The event offers us all exceptional opportunities and unique challenges, whether the lands we manage are in the path of totality or not. We expect large, even unprecedented, crowds, especially on the 28 national forests, grasslands and recreation area in the path.
The excitement of this event continues to grow. Expected crowds are such that Oregon plans to mobilize the National Guard to assist local authorities to maintain safety and keep order in the state.
This event, which hasn’t been witnessed in North American in 99 years, also comes during the hottest, driest time of the year. About 42 large wildfires fires continue burning across the country, with more than 16,000 firefighters and support personnel deployed.
There are many reasons to be concerned, unplanned wildfire chief among them. This is also an opportunity, however, for the Forest Service to put our best foot forward. We have a unique chance to showcase America’s backyard to millions of people, many of whom are visiting national forests and grasslands for the first time.

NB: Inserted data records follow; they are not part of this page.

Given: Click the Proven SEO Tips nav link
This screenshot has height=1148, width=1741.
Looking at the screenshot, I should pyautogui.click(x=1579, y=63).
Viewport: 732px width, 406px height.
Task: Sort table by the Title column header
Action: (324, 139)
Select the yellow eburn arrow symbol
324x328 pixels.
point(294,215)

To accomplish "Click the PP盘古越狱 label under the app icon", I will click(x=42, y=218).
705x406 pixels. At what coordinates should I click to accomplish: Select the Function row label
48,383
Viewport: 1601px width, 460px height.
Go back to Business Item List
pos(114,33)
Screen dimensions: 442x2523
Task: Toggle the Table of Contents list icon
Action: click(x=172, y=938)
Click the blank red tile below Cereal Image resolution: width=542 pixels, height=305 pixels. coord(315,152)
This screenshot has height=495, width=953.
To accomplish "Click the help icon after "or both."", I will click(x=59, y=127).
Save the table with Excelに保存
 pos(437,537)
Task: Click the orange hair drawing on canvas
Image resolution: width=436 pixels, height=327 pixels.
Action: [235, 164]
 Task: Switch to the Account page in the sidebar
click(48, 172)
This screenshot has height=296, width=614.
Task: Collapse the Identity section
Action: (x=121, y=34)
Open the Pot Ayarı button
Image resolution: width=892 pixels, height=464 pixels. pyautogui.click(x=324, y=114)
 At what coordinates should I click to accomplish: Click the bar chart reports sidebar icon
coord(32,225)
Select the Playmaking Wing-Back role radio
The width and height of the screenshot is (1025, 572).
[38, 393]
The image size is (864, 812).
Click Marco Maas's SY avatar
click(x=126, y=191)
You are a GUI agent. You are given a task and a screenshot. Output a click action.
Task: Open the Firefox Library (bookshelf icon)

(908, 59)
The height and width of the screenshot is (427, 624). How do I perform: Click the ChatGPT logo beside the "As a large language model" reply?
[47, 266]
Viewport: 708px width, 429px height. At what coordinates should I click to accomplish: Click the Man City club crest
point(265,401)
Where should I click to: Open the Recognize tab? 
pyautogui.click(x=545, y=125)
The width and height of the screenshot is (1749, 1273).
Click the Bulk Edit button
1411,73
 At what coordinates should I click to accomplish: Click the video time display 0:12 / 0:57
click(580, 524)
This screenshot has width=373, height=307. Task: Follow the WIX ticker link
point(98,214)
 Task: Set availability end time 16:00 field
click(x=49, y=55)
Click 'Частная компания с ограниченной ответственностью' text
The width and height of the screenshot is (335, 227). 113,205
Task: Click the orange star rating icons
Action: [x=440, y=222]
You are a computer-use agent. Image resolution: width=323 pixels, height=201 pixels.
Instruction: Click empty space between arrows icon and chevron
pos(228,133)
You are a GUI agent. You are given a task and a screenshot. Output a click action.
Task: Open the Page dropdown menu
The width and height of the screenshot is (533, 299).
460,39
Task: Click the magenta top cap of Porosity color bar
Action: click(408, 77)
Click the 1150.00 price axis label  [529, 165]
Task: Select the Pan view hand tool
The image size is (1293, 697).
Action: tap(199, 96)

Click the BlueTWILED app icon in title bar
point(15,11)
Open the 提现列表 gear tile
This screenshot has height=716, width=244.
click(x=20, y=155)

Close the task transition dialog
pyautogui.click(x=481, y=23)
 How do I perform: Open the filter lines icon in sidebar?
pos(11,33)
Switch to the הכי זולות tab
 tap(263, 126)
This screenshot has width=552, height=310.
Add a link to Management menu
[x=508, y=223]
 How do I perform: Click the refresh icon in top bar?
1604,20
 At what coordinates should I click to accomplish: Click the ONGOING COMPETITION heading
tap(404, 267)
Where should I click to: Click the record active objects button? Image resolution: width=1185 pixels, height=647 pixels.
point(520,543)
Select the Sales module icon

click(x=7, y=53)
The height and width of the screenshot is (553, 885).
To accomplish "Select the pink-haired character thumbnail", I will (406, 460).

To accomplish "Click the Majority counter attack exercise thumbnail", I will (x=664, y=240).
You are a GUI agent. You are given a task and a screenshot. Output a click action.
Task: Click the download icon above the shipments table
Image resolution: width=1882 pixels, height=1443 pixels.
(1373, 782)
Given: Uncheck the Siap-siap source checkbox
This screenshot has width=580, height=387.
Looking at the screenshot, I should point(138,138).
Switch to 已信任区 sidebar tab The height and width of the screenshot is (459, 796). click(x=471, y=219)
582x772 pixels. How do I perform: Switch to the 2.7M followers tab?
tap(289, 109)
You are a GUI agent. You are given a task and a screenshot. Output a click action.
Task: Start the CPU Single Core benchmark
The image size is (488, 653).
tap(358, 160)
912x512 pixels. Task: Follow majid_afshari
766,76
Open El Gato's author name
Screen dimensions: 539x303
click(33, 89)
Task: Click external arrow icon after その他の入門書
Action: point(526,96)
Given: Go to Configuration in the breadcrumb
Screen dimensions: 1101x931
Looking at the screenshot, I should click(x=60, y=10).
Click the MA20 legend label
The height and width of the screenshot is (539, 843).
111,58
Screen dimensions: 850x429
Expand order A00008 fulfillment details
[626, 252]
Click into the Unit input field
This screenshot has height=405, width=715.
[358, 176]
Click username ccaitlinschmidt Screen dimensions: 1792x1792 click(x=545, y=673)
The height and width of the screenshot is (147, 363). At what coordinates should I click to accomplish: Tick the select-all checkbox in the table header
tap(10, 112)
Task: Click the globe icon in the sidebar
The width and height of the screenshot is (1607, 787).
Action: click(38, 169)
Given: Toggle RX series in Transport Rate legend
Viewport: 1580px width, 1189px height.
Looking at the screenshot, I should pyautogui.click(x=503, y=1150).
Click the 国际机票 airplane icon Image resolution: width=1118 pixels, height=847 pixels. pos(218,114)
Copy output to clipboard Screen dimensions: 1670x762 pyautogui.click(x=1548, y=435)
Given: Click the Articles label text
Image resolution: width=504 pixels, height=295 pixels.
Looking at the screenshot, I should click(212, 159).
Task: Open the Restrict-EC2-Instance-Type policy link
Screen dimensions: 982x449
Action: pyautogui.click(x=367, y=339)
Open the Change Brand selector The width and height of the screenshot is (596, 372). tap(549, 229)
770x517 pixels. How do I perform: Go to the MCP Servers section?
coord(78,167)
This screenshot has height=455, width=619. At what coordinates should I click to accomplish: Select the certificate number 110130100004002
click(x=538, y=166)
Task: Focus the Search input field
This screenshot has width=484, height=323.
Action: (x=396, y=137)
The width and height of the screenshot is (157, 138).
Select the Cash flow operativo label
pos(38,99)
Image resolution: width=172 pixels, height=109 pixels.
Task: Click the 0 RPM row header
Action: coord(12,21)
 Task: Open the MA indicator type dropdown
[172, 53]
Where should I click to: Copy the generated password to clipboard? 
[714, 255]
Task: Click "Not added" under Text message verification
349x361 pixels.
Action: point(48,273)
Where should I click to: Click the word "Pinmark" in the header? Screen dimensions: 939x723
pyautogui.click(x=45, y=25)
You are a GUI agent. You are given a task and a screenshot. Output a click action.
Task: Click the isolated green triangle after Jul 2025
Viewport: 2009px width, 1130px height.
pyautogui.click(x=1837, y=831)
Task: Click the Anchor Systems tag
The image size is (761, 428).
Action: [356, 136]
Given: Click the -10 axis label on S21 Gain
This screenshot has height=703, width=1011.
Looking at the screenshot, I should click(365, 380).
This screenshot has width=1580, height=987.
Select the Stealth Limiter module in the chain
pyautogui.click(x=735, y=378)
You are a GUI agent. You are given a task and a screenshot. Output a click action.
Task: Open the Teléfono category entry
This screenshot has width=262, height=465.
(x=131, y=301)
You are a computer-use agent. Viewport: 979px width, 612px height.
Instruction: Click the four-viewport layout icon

We want this spectacular event to shine a light on the work that we do every day. We know these federal lands provide myriad benefits to the American people. Landscapes, vistas, rivers, lakes, and streams offer not only world-class recreation opportunities but connect communities economically, culturally, and environmentally.
This one-day event lasts less than three minutes. The memories people create, however, can last a lifetime. This a journey we help our visitors along every day. We know our job, we do it every day, and we do it well. I am confident every one of you will make this a day that everyone can remember.
But, let’s not forget our obligation to foster safe experiences for our visitors. I also remind you that we have a commitment to a culture of safety among ourselves. Please, look out for our visitors, look out for yourselves, and look out for each other—just as we do every day of every year.
Whether it is an enormous event like the eclipse, or a single family spending a weekend together on their national forests and grasslands, our job remains the same. Values we share and the work we do never changes. Our commitment to serve the American people endures.